Installing Brought to Life: Painted Wood Sculpture from Europe, 1300–1700
Kelly Holbert, Exhibition Manager, gives a behind-the-scenes glimpse into the world of preparing and installing an exhibition.
On September 16, an exhibition opened at the SCMA that was different in appearance that most of the exhibitions that had preceded it. This time light was controlled and altered on every surface, from glass windows to partition walls, creating an inviting, dappled, green world filled with color and sound.

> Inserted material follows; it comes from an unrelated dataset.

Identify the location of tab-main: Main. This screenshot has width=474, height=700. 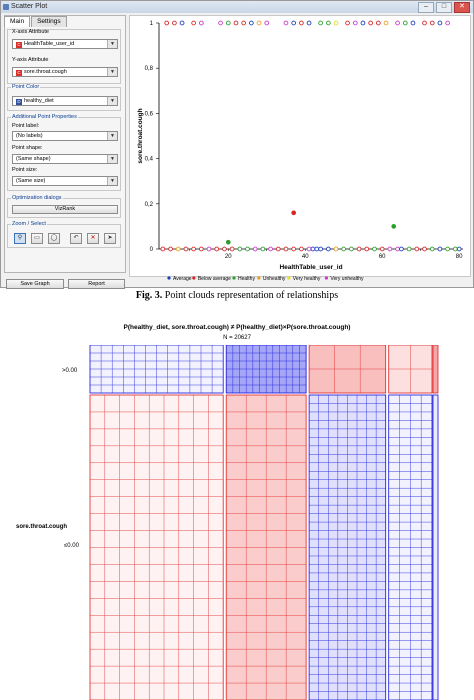
(18, 22).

The planning began with our curator of painting and sculpture, Danielle Carrabino, who selected 16 works of art for an exhibition dedicated to painted wood sculptures from Europe, 1300–1700. These works were primarily drawn from the SCMA’s collection with the addition of six loans from nearby museums (Mead Art Museum, Amherst College; Mt. Holyoke College Art Museum; and Yale University). Some of the SCMA’s works were in a poor state of preservation, and needed treatment. For more on the conservation work and the themes of the exhibition see this article.
The checklist Danielle created was shared with the Collections Management department for assessment of the condition of the works, the need for cases with vitrines (Plexiglas covers) and new mounts and supports.
It was at this point that exhibition designer Justin Lee, of LEE2 DESIGN, began to work on creating a layout and color scheme that would evoke the feel of a light-dappled forest. He proposed using green and gray paint colors, various lighting effects, and partition walls placed at angles to create unexpected paths through the gallery.
Placement of the object cases was also key, and followed the thematic groupings that Danielle had created. Since most of the wooden sculptures were fragile, it was helpful to have scaled, color cutouts that Justin had created during the design process. Our team of preparators, Nik Asikis, Matt Cummings, and Leah Hughes, used them for measuring wall height placements and fine-tuning angled placements on the pedestals.
Before the works of art could be installed, the mounts had to be attached to the decks (or surfaces) of the pedestals, and the vitrines had to be cleaned inside and out. The sound cone for a music station was attached to the ceiling, and the labels, some of which have QR codes for relevant pieces of music, were matched to the sculptures. Most important to the look of the gallery was the lighting, which took several days to complete, in consultation with Justin. Clear filters with frosted film and strips of light-masking foil were applied to the ceiling fixtures to create a dappled effect on the walls.
On the glass windows and doorways, patterns of gray vinyl were adhered and smoothed down to filter the light and enhance the mottled effect. Thanks to a team effort, the Sacerdote gallery was transformed into a serene forest in which painted wood sculptures could be seen in the round and encountered in an unexpectedly dramatic fashion.